Teşhisin doğru yapılması her zaman doğru tedavinin de bulunduğu ve uygulandığı anlamına gelmez. Arap uyanışını 2011 yılının başındaki vizyon ile okuyup ona göre değerlendirmek de mümkündü. Ancak bunun yerine "yüzyılın muhasebesini yapmak", "siyasi sınırlarımızın doğal olmadığı"nı ileri sürmek gibi yeni sloganlar ve hevesler türedi. Bir yılın başından sonuna ne köklü bir değişim...
Bu heveslerin bir emperyal arzu olmadığını savunan, "bataklıkta uğraşan ülke biz olduğumuza göre bunun karşılığını da almamız gerektiğini" planlayan bir anlayışla tedavi denenince, hastalığı engellemek mümkün olmadı. Bugün hastalığın bulaşıcı etkileriyle mücadele içindeyiz.
2011 yılından beri safha safha, sayfa sayfa döküldük. Türkiye kısa zamanda BMGK üyeliğine yeniden aday oldu. Ummadığı bir hezimetle karşılaşarak seçilememenin dayanılmaz burukluğunu yaşadı.
NATO üyesi müttefikler Türkiye'nin bu örgütten çıkmayı planlayıp planlamadığını sorgular oldu. Şanghay İşbirliği Örgütü'ne göz kırpar, Rusya'dan S-400 füzeleri satın almak için müzakere eder hale geldik.
Avrupa Konseyi Türkiye'yi demokratik hak ve özgürlükler, hukuk devleti ve insan hakları uygulamaları açısından denetim mekanizmasına tabi olan ülkeler kategorisine geriletti.
Avrupa Parlamentosu, Avrupa Birliği Konseyi'ne Türkiye ile olan üyelik müzakerelerinin askıya alınmasını tavsiye etti. AB ile ilişkilerin canlı tutulması için tek ümit olan Gümrük Birliği'nin reform edilmesi çalışmaları da durdu.
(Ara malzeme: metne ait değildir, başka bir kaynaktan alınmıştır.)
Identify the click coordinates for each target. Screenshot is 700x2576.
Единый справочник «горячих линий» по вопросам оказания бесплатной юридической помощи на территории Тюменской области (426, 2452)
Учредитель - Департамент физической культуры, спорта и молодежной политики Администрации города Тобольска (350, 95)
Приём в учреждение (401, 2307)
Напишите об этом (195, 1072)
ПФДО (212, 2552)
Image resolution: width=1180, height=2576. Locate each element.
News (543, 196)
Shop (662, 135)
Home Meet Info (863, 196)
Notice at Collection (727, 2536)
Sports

Avrupa Birliği içinde Türkiye'ye karşı olumsuz bakan ülkelerin sayısı arttı. Dünya üzerinde Türkiye dışında Türkiye kökenli en kalabalık nüfusun yaşadığı ülke olan Almanya artık Türkiye'yi ve kendi ülkesindeki Türkiye'lileri hasım olarak algılamaya başladı.
Rusya ve İsrail ile "normalleşebilmenin sürdürülebilirliği" denemesindeyiz. Ortadoğu'da Türkiye algısının 2011'de değiştiğini sanıyorduk, ama değişen Türkiye algısı bugün daha gerçek ve daha hissedilir oldu. Yunanistan, 2011 yılında Türkiye'den ülkesine sığınanlar olsaydı iade etmek için belki daha az tereddüt içinde olurdu.
Artık Türkiye'nin dış politika vizyonu ve misyonu ile ilgili olarak herhangi bir soru sorulmuyor. 2011 unutuldu bile. Hatırlatıldığında da ya "o nedir?" diyorlar ya da dudaklarının bir köşesinde beliren kıvrımın bir istihza belirtisi olmadığını anlatma zahmetine dahi girmeyi denemiyorlar.
Altı yıl öncesinin vizyonu...
Haksızlık etmeyelim; ASEAN ile nihayet diyalog ortağı olduk.